Find the line below with "Image resolution: width=642". Print it and every line after it exactly, through the last line, leaving out the pictures.

Records to use section start

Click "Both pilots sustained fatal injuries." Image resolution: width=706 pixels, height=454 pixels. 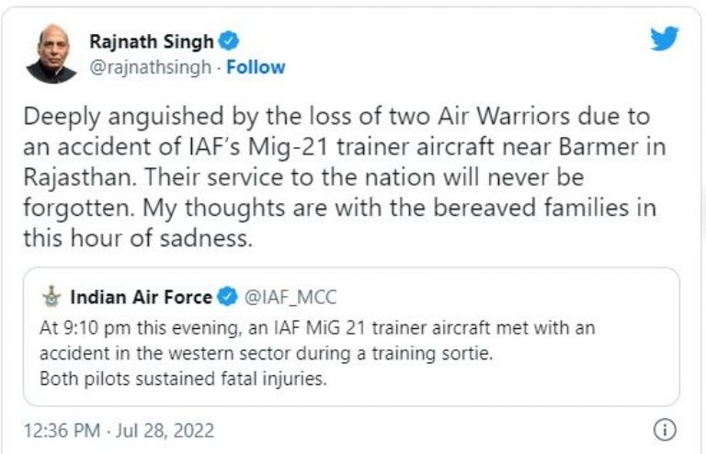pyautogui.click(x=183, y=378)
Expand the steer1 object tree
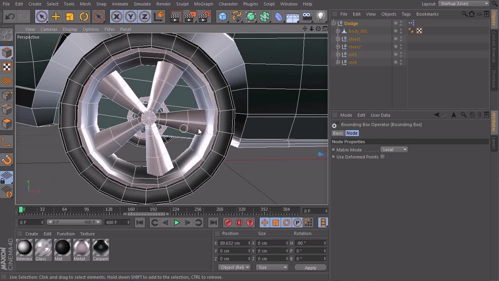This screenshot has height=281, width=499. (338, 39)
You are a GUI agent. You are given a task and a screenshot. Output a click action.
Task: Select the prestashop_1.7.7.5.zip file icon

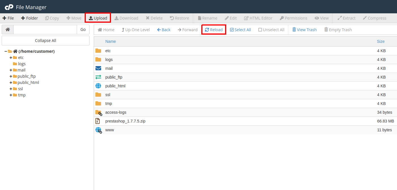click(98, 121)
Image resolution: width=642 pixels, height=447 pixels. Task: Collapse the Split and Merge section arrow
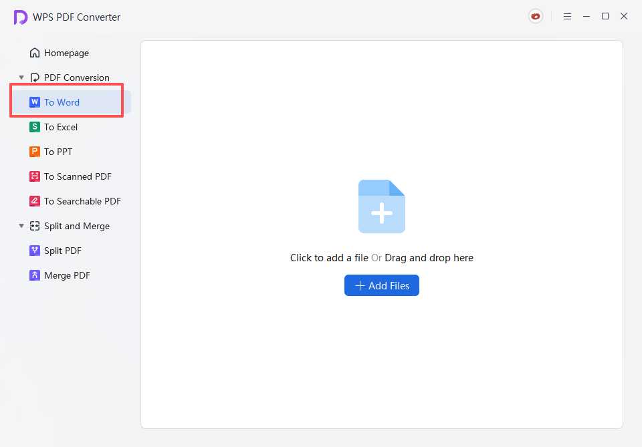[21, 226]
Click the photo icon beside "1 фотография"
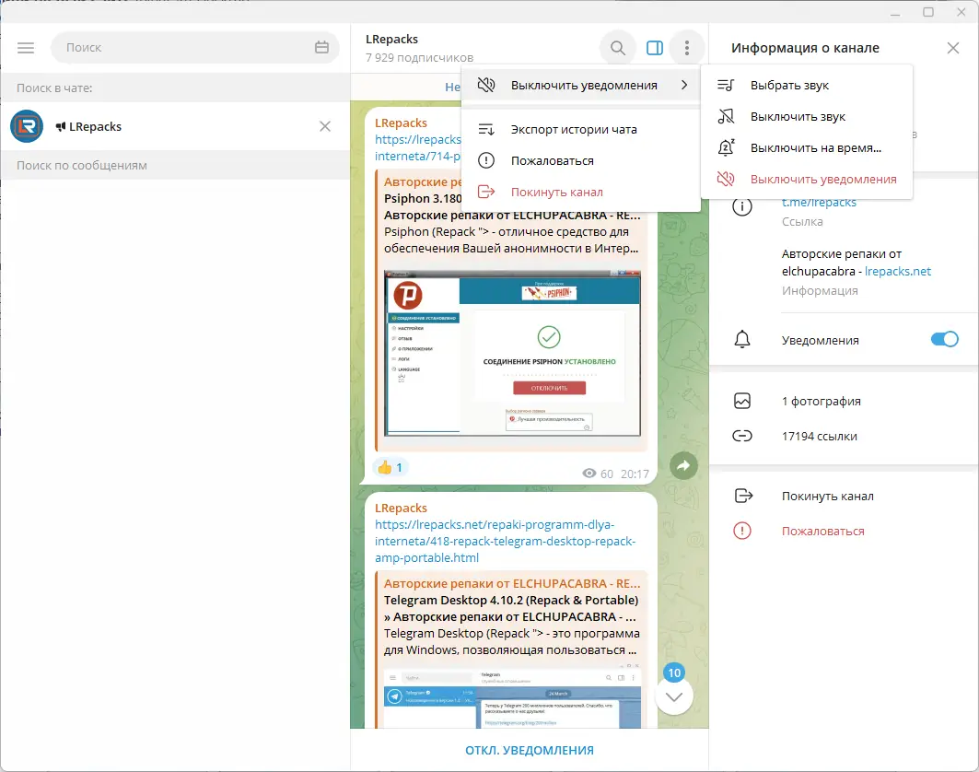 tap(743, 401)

Records to use section end

Written response -
Image resolution: width=642 pixels, height=447 pixels. Task: Collapse the Split and Merge section arrow
[21, 226]
Click the photo icon beside "1 фотография"
 tap(743, 401)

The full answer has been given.